Oulun Energia’s Laanila ecopower plant also basically operates all year round, apart from a couple of inspections. “Since the plant generally operates continuously at full capacity, the changing seasons don’t really affect the plant and fuel for it is steadily stockpiled,” Vesterinen says.
Even though operations at the other power plants can’t necessarily be seen from the outside, residents of Oulu can see the work at the Merikoski power plant in the spring and summer. “Peak flow rates from floods usually occur in the spring and may be so great at times that we have to run the water past the turbines and into the flood channel, where people notice it,” Vesterinen says. As spring progresses, work at the Merikoski power plant also heralds the arrival of summer. “A sure sign of summer is the opening of the Merikoski fish pass and the installation of the pumps to work the fountains in the ornamental pools,” Mikko laughs.

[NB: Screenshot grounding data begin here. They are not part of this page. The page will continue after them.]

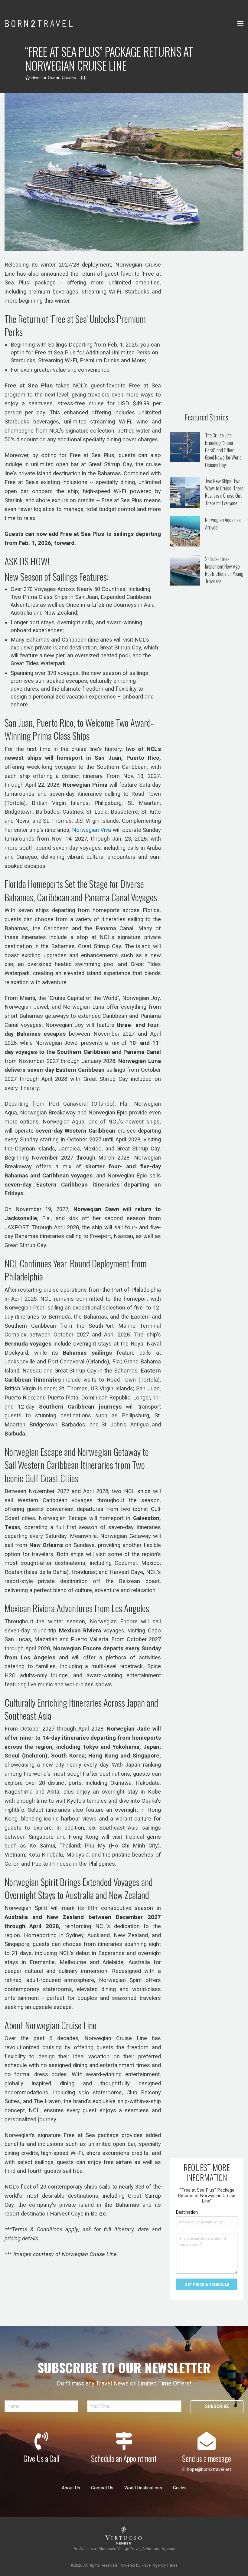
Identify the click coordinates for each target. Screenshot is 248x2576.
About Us (71, 2488)
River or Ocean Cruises (53, 77)
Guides (180, 2488)
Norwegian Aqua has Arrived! (223, 523)
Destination (187, 2212)
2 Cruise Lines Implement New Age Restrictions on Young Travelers (224, 570)
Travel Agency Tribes (159, 2565)
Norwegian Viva (91, 830)
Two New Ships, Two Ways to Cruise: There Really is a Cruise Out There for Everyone (224, 492)
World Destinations (143, 2488)
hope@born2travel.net (209, 2469)
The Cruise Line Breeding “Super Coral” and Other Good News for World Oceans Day (223, 449)
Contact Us (102, 2488)
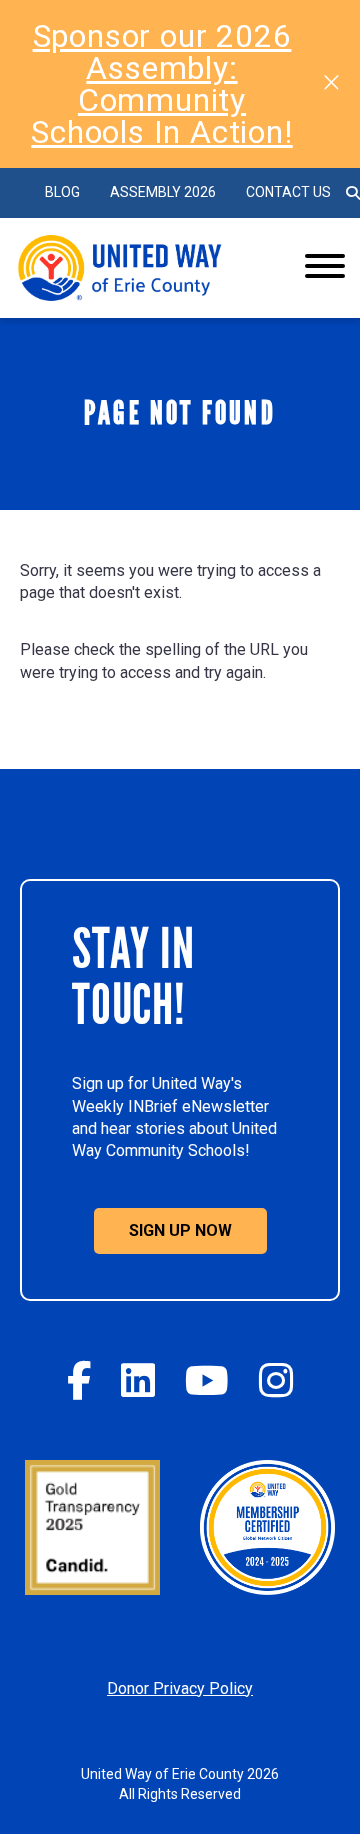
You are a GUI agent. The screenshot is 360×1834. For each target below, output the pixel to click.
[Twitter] (138, 1380)
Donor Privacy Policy (180, 1688)
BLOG (62, 192)
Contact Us (288, 192)
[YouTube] (207, 1380)
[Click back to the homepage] (144, 268)
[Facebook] (79, 1380)
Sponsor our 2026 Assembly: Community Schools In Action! (161, 84)
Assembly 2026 (163, 192)
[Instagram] (276, 1380)
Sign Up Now (180, 1230)
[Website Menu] (325, 268)
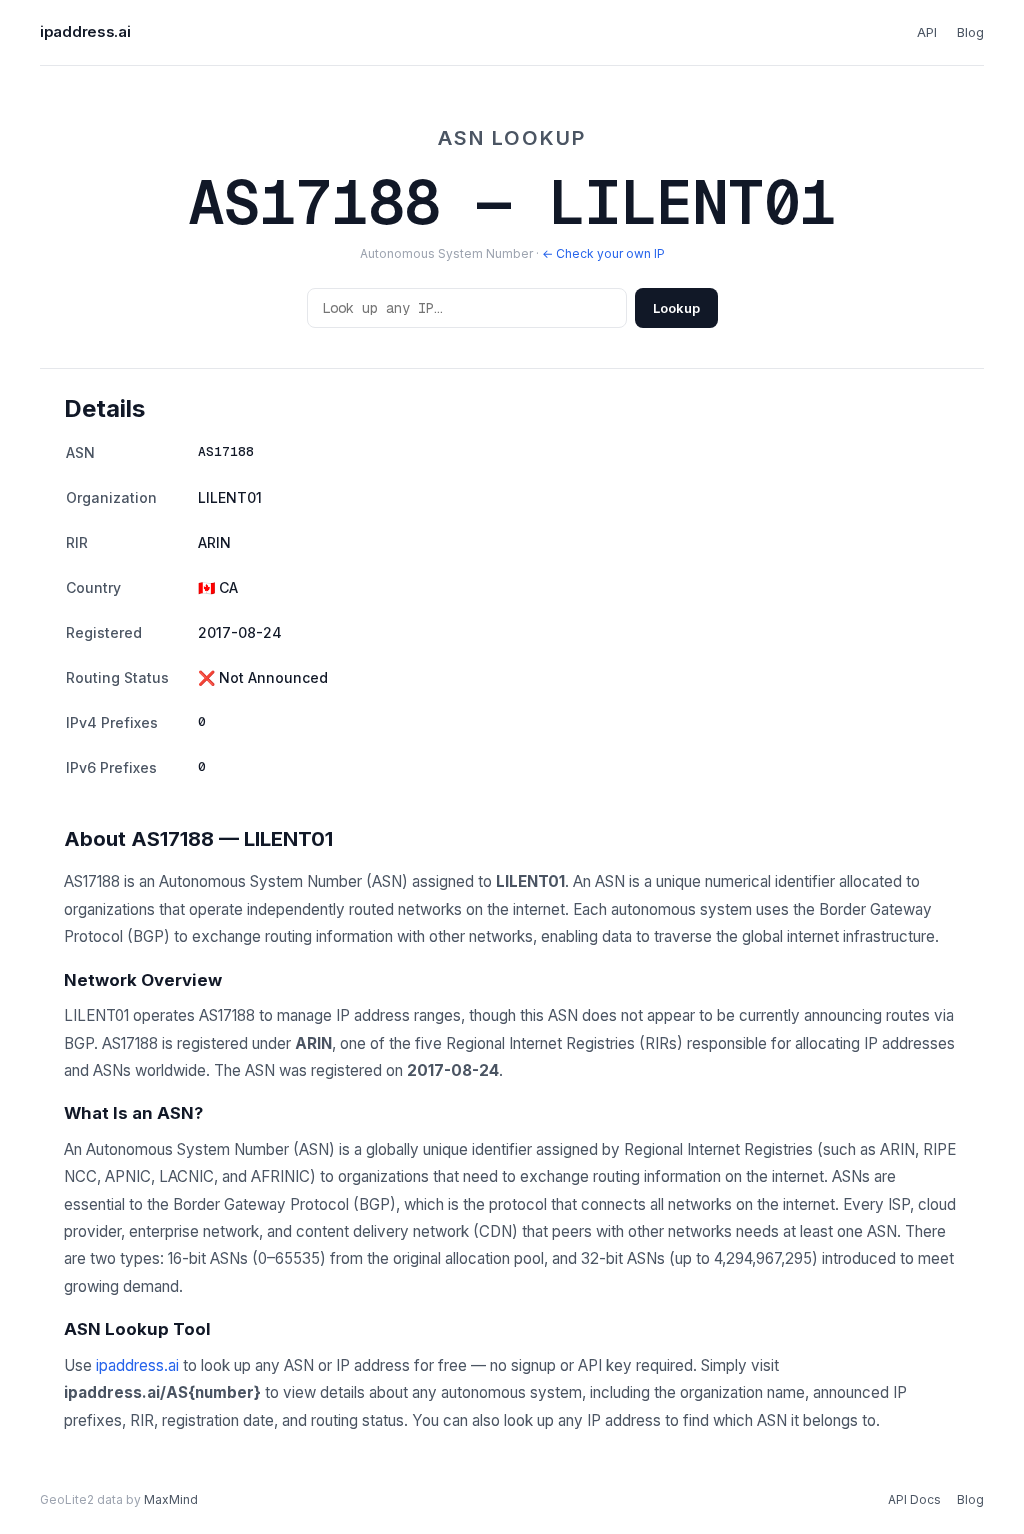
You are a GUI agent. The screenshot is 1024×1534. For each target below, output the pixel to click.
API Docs (914, 1499)
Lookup (676, 308)
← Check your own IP (603, 253)
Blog (970, 32)
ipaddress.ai (85, 31)
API (927, 32)
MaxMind (171, 1499)
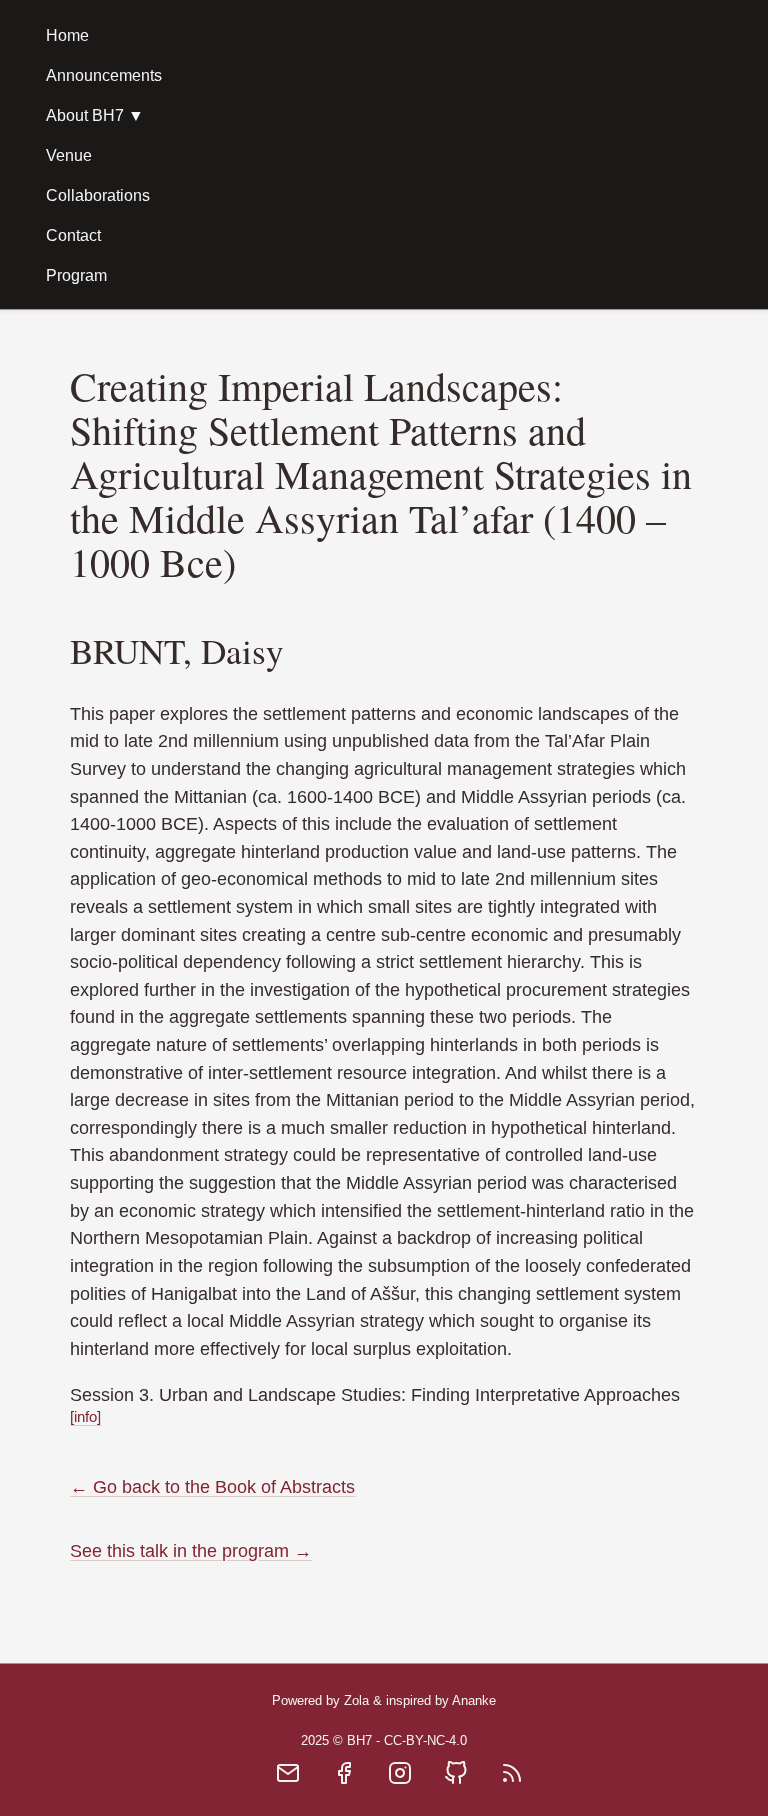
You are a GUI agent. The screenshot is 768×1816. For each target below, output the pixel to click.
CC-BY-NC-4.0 (425, 1740)
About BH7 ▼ (95, 115)
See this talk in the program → (191, 1550)
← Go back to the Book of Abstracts (212, 1486)
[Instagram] (400, 1779)
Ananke (474, 1700)
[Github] (456, 1779)
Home (67, 35)
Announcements (104, 75)
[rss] (512, 1779)
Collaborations (98, 195)
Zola (356, 1700)
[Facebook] (344, 1779)
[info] (85, 1416)
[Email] (288, 1779)
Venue (69, 155)
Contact (73, 235)
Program (76, 275)
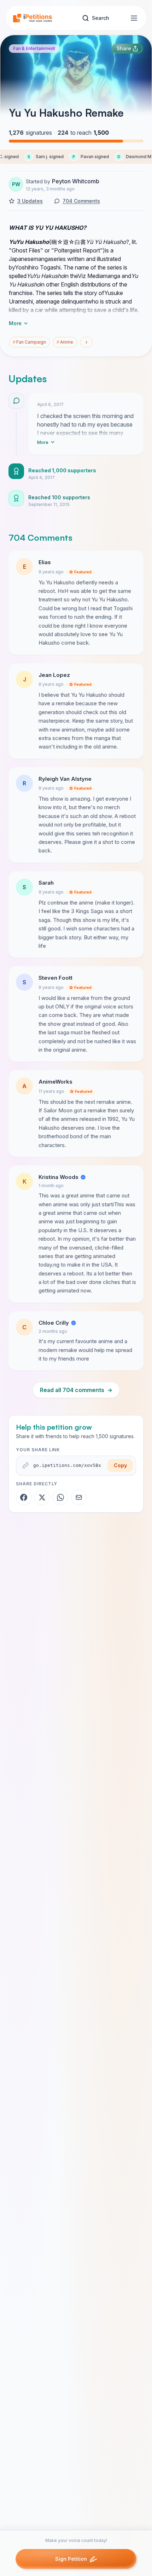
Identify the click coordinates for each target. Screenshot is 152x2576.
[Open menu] (134, 18)
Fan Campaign (29, 342)
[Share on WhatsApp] (60, 1497)
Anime (65, 342)
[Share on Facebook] (23, 1497)
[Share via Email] (79, 1497)
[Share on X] (42, 1497)
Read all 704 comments (76, 1389)
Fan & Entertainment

Frost heave and restocking
On the fuel front, the arrival of spring and summer is reflected in lower fuel consumption and depletion of stocks when the remaining fuel stocks stored in the plants’ yards are used up. After this, stocks will start to build up once delivery volumes exceed the amount used. Spring presents its own problems as far as sourcing is concerned.
“Spring brings with it frost heave, which challenges deliveries of wood chippings and most of the forest fractions are supplied from along load-bearing road links. Once the frost heave eases, supplies continue from alongside forest roads,” says Lauri Heilala, Director, Fuel Sourcing. Heilala says that the beginning of summer is marked by pine weevils buzzing around. The weevils are attracted to the power plants by sawdust supplied by local sawmills which is stored in the yards. “At times in the spring, summer and early autumn, we’re also “abuzz” as we get ready for the coming winter and needs of the heating season,” Heilala smiles.
Summer bustle in the circular economy
The arrival of spring and summer means a busy time for our circular economy company Syklo. “There’s more waste in the summer because of brisk construction and renovation activity – this also means that in some places that more SRF is produced than can be used in power production,” says Teemu Koskela, Managing Director of Syklo. Like elsewhere, Syklo spends the summer getting ready for the winter. Stocks accumulated in the simmer are important in the winter, when there is less waste available even though recycled fuel consumption is high. “Despite the hustle and bustle of summer or the sharp winter frosts, we at Syklo are in good spirits throughout the year,” Koskela laughs.